* _Directions for this task_: Although the data below holds other lines too, output only those from the line with "Where should I click to: Select" up to and including the line with "Expand the chevron after the sequence name", exactly as they appear.

* _Stored records_:
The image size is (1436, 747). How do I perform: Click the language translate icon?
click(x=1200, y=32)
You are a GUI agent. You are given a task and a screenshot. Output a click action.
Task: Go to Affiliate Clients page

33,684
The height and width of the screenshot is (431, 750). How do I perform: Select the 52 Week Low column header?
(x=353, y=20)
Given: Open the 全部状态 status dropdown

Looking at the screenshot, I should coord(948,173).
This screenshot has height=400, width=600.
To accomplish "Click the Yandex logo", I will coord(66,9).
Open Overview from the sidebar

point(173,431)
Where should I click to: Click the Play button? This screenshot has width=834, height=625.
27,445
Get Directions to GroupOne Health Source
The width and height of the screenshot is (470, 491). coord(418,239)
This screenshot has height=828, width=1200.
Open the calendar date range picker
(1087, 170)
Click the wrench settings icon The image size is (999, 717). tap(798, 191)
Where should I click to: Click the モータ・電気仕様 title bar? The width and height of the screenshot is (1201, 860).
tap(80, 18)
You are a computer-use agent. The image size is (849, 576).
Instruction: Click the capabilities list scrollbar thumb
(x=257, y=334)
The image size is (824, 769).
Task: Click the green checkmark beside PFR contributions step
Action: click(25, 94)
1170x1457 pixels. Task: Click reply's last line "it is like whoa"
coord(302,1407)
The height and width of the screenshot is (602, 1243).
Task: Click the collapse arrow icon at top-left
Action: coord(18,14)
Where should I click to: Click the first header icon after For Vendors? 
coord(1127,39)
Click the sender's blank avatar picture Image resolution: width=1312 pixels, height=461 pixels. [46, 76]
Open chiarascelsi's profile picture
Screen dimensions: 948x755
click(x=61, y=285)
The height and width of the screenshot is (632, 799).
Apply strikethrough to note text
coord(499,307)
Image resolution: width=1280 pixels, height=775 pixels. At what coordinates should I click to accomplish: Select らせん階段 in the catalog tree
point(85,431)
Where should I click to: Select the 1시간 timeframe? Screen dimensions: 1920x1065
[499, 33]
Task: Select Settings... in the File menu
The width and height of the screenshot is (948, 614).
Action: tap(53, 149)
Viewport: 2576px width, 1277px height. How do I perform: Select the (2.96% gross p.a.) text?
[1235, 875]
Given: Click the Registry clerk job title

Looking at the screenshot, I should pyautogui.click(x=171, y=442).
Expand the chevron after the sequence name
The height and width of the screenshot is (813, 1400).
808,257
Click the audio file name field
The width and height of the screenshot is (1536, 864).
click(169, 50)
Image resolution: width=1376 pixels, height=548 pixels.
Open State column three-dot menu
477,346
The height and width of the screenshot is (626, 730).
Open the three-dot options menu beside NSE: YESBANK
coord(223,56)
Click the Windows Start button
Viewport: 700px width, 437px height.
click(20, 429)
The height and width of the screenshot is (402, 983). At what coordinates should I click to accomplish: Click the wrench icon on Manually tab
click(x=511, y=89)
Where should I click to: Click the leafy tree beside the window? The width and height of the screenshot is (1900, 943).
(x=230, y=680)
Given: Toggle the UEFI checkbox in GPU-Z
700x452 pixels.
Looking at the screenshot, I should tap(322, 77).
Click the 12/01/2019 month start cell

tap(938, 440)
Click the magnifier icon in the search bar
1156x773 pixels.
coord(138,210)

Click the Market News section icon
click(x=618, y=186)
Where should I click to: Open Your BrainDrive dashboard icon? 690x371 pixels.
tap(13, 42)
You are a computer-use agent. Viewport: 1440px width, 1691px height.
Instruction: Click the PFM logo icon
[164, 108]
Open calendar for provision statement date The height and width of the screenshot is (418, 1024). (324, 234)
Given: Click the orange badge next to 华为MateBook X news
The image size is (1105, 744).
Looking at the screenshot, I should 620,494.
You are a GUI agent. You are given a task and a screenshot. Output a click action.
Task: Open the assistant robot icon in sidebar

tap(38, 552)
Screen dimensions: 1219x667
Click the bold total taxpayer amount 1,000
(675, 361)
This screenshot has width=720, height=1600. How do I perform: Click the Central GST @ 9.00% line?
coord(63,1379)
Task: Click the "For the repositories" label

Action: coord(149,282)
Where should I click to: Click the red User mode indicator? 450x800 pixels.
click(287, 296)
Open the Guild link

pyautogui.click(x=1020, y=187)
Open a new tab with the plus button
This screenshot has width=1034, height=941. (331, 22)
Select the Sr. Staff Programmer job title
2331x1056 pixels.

* _Result_:
Where should I click to: Select the 1시간 timeframe? Screen dimensions: 1920x1065
[499, 33]
Task: Select Settings... in the File menu
The width and height of the screenshot is (948, 614).
Action: tap(53, 149)
Viewport: 2576px width, 1277px height. How do I perform: Select the (2.96% gross p.a.) text?
[1235, 875]
Given: Click the Registry clerk job title

Looking at the screenshot, I should pyautogui.click(x=171, y=442).
Expand the chevron after the sequence name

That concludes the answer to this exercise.